If we go back to 1 Kings 16:29-33, we will discover that Ahab was the real troublemaker of Israel and Elijah was the friend of the Israelites because he was trying to show them the error of their sinful ways. Ahab had done “more to provoke the LORD God of Israel to anger than all the kings of Israel that were before him” (1 Kgs. 16:33). He did this by introducing into Israel the false worship of Baal, a heathen religion in which his wicked wife Jezebel had been involved (1 Kgs. 16:3 1). Prior to this the people professed to worship the true God through the calves they had constructed at Dan and Bethel. This worship was not acceptable to God but King Ahab was now introducing them to a “new” god and setting it up as their national religion (1 Kgs. 12:26-13:6). This is the sin which brought about the terrible drought upon the people of the Northern Kingdom and it was all caused by their total rejection of the true God of Israel. The king as well as those who followed him in this evil idolatrous worship were to blame for the trouble then occurring in Israel because of the drought. Was Elijah their friend or foe in trying to turn them back to the true God by revealing the truth as God had delivered it to him?

The preaching of truth gives occasion for the real troublemaker, those upholding error, to rear their heads and come out in fierce opposition to the truth. The trouble is not with those who protest error by proclaiming the truth, but with those who uphold false doctrines. These false teachers are sometimes hard to recognize as they appear at times to be sheep or ministers of righteousness when, in reality, they are wolves in sheep’s clothing or servants of Satan (Matt. 7:15-16; Acts 20:28-30; 2 Cor. 11: 13-15). So, Christians must constantly be on guard and “prove all things” as the apostle Paul taught the Thessalonians in his first epistle to them (5:21).

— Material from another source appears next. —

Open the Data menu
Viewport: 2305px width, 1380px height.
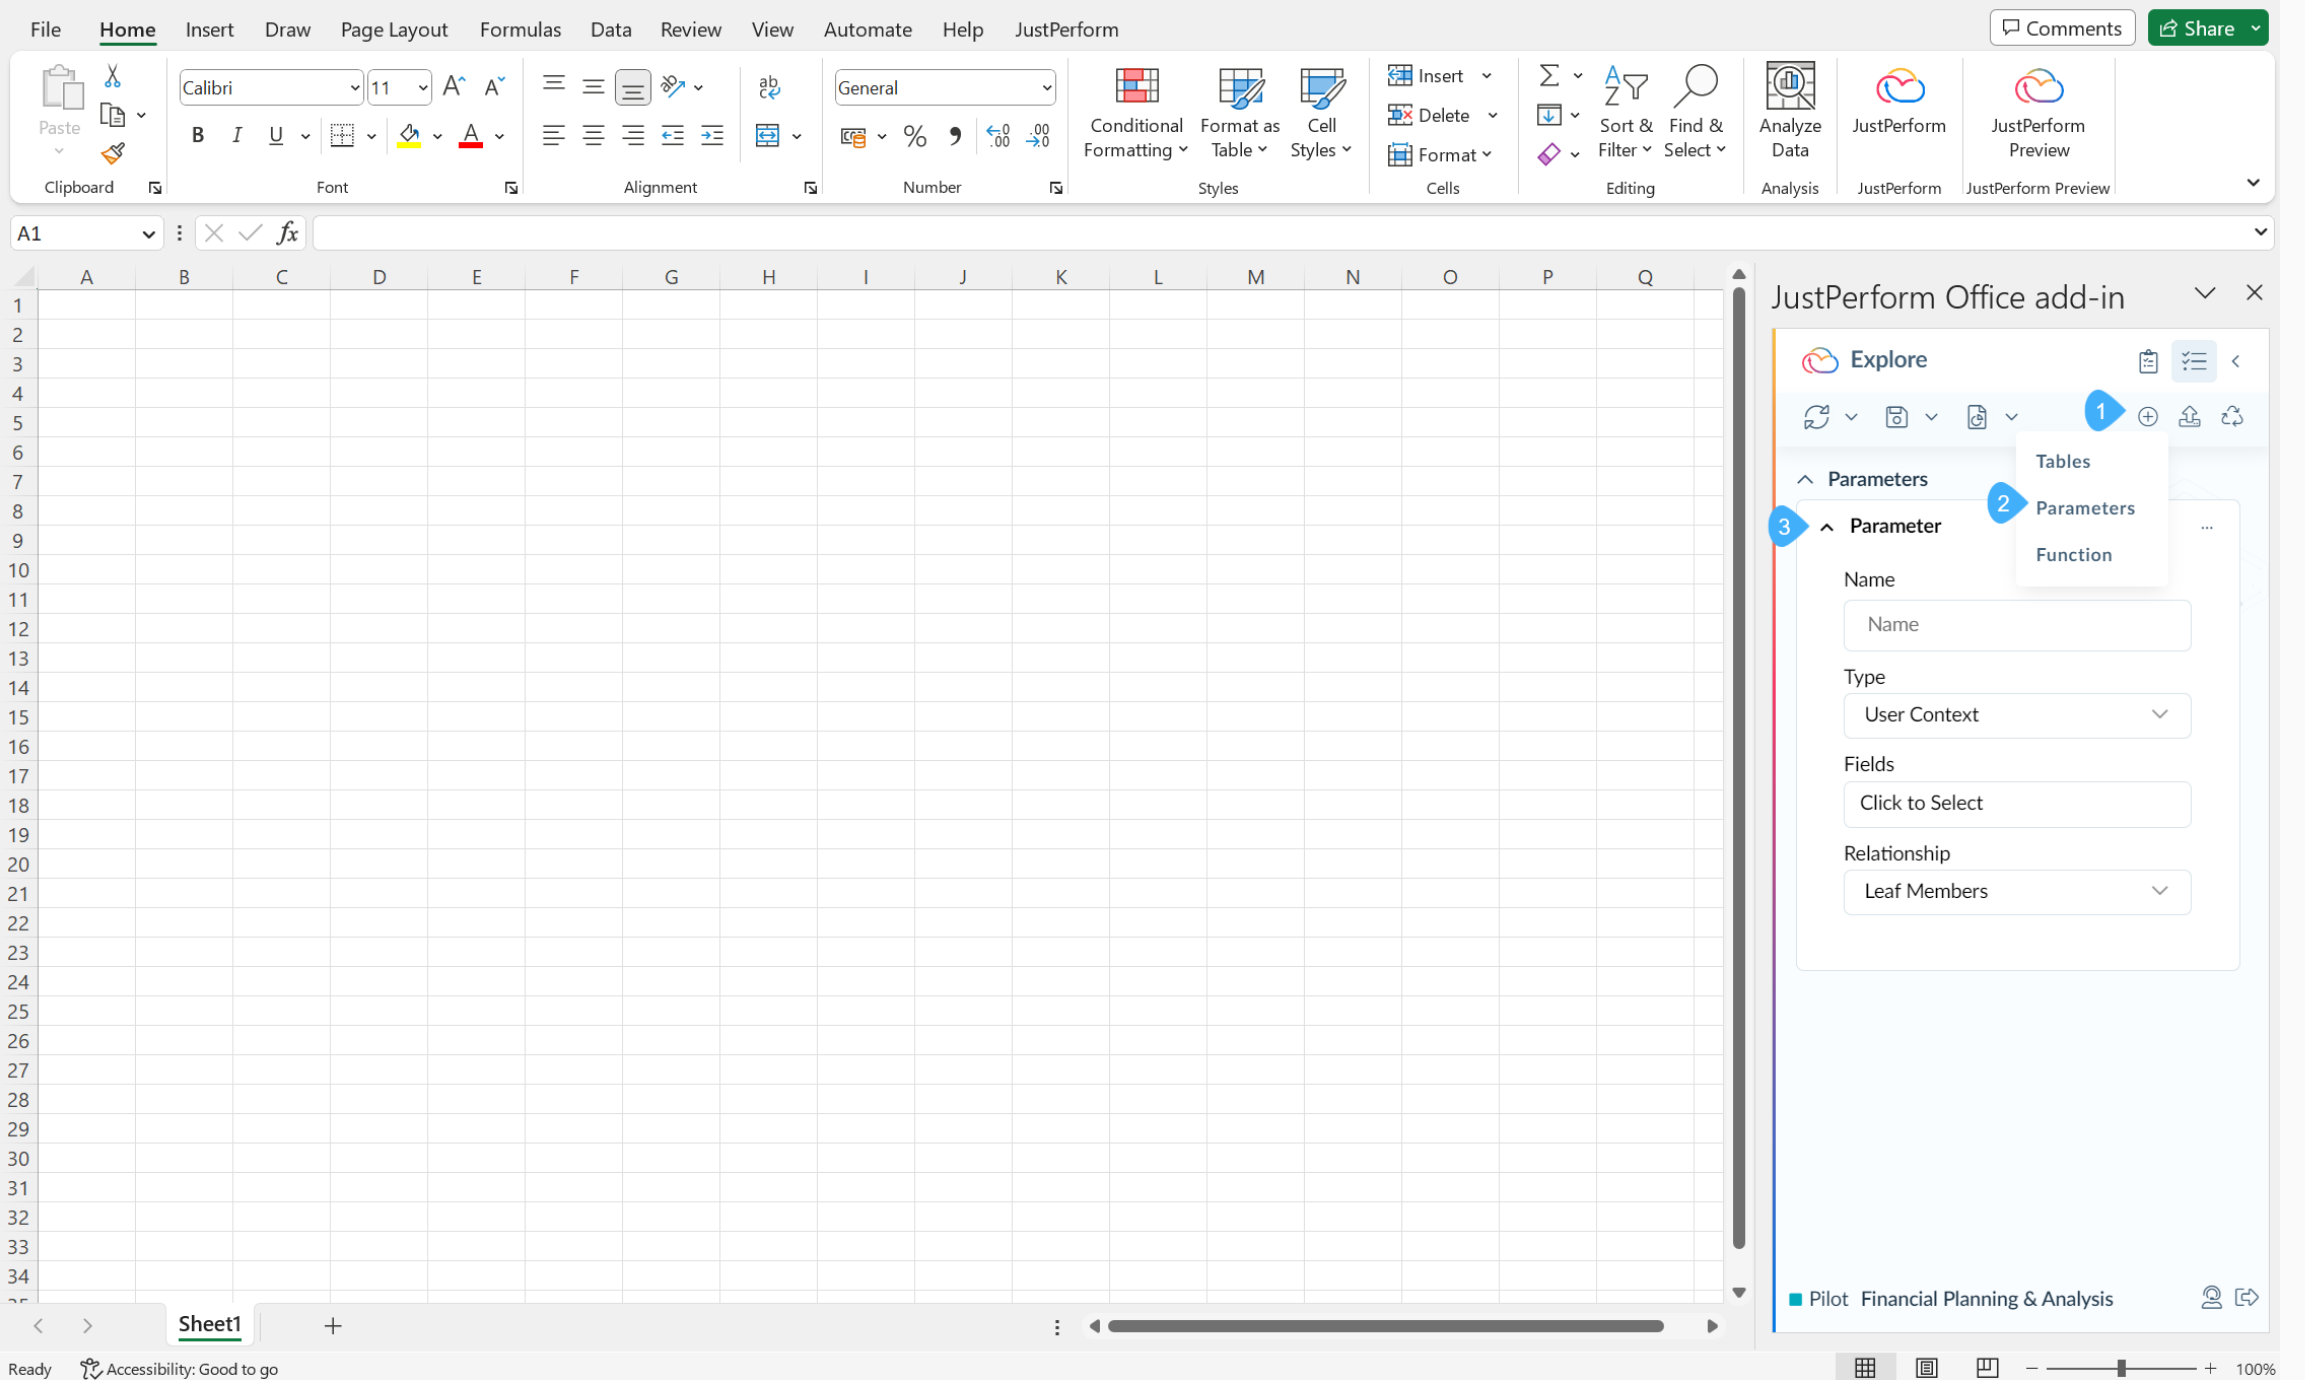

Christians are commanded to have authority for everything that they do and this authority is to come from Jesus Christ (Col. 3:17). Those who do not abide in this doctrine do not have God and neither do those who participate with them in their false doctrines (2 Jn. 9-11).

Consider the music that the Lord requires of those who follow him. He has given us a direct command to sing and make melody in our hearts (Eph. 5:19; Col. 3:16). When we gather together and sing as he has commanded us, we are worshiping him in spirit and in truth and we are operating within his doctrine (Jn. 4:24; 2 Jn. 9). However, if we were to gather together and play an instrument as many denominations do, we would be operating outside the realm of his doctrine and our worship would not be acceptable (2 Jn. 9; Matt. 15:8-9). We would have rejected the authority of God and substituted what we thought God would accept. God has demonstrated over and over his displeasure at those who have done such things (Lev. 10:1-3; 2 Sam. 6:6-7). When we step outside the doctrine of Jesus Christ, no matter how small we may think it to be, we no longer have God (2 Jn. 9). This is a serious offence and those who are practicing and teaching things that cannot be supported with a “thus saith the Lord” should repent and turn to God. We are to think of no man or group of men above that which is written in the word of God (1 Cor. 4:6). That would include the pope, church councils, synods, conventions, or even the elders of a local congregation. Paul warned the Ephesian elders, “. . that after my departing shall grievous wolves enter in among you, not sparing the flock. Also of your own selves shall men arise, speaking perverse things, to draw away disciples after them” (Acts 20:29-30).

The greatest problem that we have is sin and the solution to that problem is the truth (Isa. 59:1-2; Jn. 8:31-32). The truth is the answer and not the problem for the troubles that exist today.